Berdasarkan riset Ashmore Asset Management Indonesia yang ditulis Minggu (25/1/2026), Indeks Harga Saham Gabungan (IHSG) melemah ke posisi 8.951. Dalam periode yang sama, investor asing tercatat melepas saham senilai USD 237 juta atau sekitar Rp 3,98 triliun, dengan asumsi kurs dolar AS terhadap rupiah di kisaran 16.800.

Ashmore menilai bank sentral melihat peningkatan risiko geopolitik dan memperkuat upaya perlindungan terhadap rupiah. Nilai tukar rupiah disebut menguat ke sekitar 16.820 pada penutupan, dibandingkan level terlemahnya yang sempat berada di atas 16.980 pada pekan ini.

Di sisi kebijakan moneter, Ashmore menyebut konsensus pasar terkait pemangkasan suku bunga tahun ini masih kuat, dengan perkiraan pemotongan total 50 basis poin (bps) hingga akhir tahun.

Di pasar saham, koreksi juga terjadi seiring pergerakan sejumlah saham komoditas serta spekulasi dan posisi defensif terkait potensi penyesuaian metodologi MSCI. Pasar disebut menantikan kejelasan pada pekan berikutnya. Meski demikian, Ashmore menilai masih ada peluang menarik di saham dan obligasi di tengah imbal hasil yang terkoreksi.

Sementara itu, di pasar global, faktor geopolitik menjadi penggerak utama, terutama terkait Greenland dan Iran. Volatilitas pasar juga dipengaruhi pernyataan Presiden Amerika Serikat Donald Trump mengenai ancaman tarif tambahan, di luar usulan Dewan Perdamaian yang disampaikan di Davos.

Ashmore mencatat dampak langsung terhadap pasar global terlihat pada volatilitas harga komoditas seperti minyak mentah dan emas. Harga emas disebut terus mencetak rekor tertinggi baru.

Menjelang pekan depan, Ashmore memperkirakan pertemuan Federal Reserve (The Fed) akan mempertahankan suku bunga. Adapun pasar prediksi memperkirakan The Fed akan memangkas suku bunga satu kali pada Juli.

Di Timur Tengah, konflik dinilai bukan isu baru, namun perhatian meningkat setelah muncul pengumuman Dewan Perdamaian yang melibatkan gencatan senjata di Gaza.

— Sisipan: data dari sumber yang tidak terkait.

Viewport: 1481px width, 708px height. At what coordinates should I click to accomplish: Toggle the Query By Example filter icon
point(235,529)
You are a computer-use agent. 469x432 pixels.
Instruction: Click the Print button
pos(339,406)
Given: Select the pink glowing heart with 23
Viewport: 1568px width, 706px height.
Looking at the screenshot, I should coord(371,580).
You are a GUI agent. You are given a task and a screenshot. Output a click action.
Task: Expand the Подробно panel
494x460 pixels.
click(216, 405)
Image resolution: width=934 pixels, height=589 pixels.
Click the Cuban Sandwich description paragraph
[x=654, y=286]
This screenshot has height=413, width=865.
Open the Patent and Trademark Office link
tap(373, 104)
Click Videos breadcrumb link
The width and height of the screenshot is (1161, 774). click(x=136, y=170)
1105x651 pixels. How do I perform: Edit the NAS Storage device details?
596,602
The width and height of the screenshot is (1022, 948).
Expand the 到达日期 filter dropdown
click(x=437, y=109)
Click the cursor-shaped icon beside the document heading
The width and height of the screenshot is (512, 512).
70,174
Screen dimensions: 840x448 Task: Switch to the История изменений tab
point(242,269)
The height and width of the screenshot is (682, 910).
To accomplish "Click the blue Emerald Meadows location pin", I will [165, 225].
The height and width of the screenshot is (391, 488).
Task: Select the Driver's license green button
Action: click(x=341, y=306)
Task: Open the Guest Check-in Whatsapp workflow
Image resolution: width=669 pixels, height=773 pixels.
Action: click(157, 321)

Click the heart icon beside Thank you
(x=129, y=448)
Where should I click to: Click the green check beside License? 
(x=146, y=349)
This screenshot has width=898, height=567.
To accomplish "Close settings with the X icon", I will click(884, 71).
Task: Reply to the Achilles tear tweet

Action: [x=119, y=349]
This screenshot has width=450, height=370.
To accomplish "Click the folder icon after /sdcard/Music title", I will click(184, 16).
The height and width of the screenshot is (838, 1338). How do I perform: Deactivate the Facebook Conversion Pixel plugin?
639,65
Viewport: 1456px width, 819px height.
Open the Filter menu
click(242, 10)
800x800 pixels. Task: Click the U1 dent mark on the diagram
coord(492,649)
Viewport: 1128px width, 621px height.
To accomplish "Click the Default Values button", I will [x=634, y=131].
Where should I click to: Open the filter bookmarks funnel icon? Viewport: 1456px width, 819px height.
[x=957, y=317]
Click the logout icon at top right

Meski ada dugaan de-eskalasi, konflik disebut masih berlanjut sehingga tingkat risiko tetap tinggi dan harga minyak tetap bergejolak.

Usulan Dewan Perdamaian diposisikan sebagai badan internasional yang dapat mengawasi transisi Gaza pascaperang, dengan target gencatan senjata permanen dan rekonstruksi skala besar. Indonesia termasuk di antara negara yang menyatakan berpartisipasi dalam inisiatif tersebut. Namun, Ashmore menilai pembentukan Dewan Perdamaian yang baru masih rapuh sampai ada kepastian dan dampak nyata.

Meski demikian, pasar disebut memandang perkembangan ini sebagai sinyal positif yang membantu menekan harga minyak karena persepsi risiko yang lebih rendah.

Di sisi lain, ketegangan geopolitik juga muncul setelah Trump menyatakan minat pada Greenland dengan alasan kepentingan nasional AS. Pernyataan tersebut memicu penolakan signifikan dari sekutu Eropa, sementara Trump kembali mengancam tarif yang kali ini digunakan sebagai alat geopolitik, bukan semata kebijakan perdagangan.

Menurut Ashmore, diplomasi dengan NATO membantu meredakan ancaman tarif, seiring adanya diskusi mengenai kerangka kerja terkait wilayah Arktik. Situasi ini disebut membuat tarif dicabut dan memunculkan kembali istilah “TACO”, yang turut meningkatkan selera risiko. Namun, Ashmore menilai inti dari isu Greenland berkaitan dengan upaya AS mengamankan mineral langka penting dari wilayah tersebut.

Pasar global masih mencermati perkembangan lanjutan. Ashmore menilai ketegangan geopolitik tetap tinggi, sementara aset safe haven seperti emas terus diburu, mendorong harga lebih tinggi di tengah menurunnya kepercayaan terhadap dolar AS.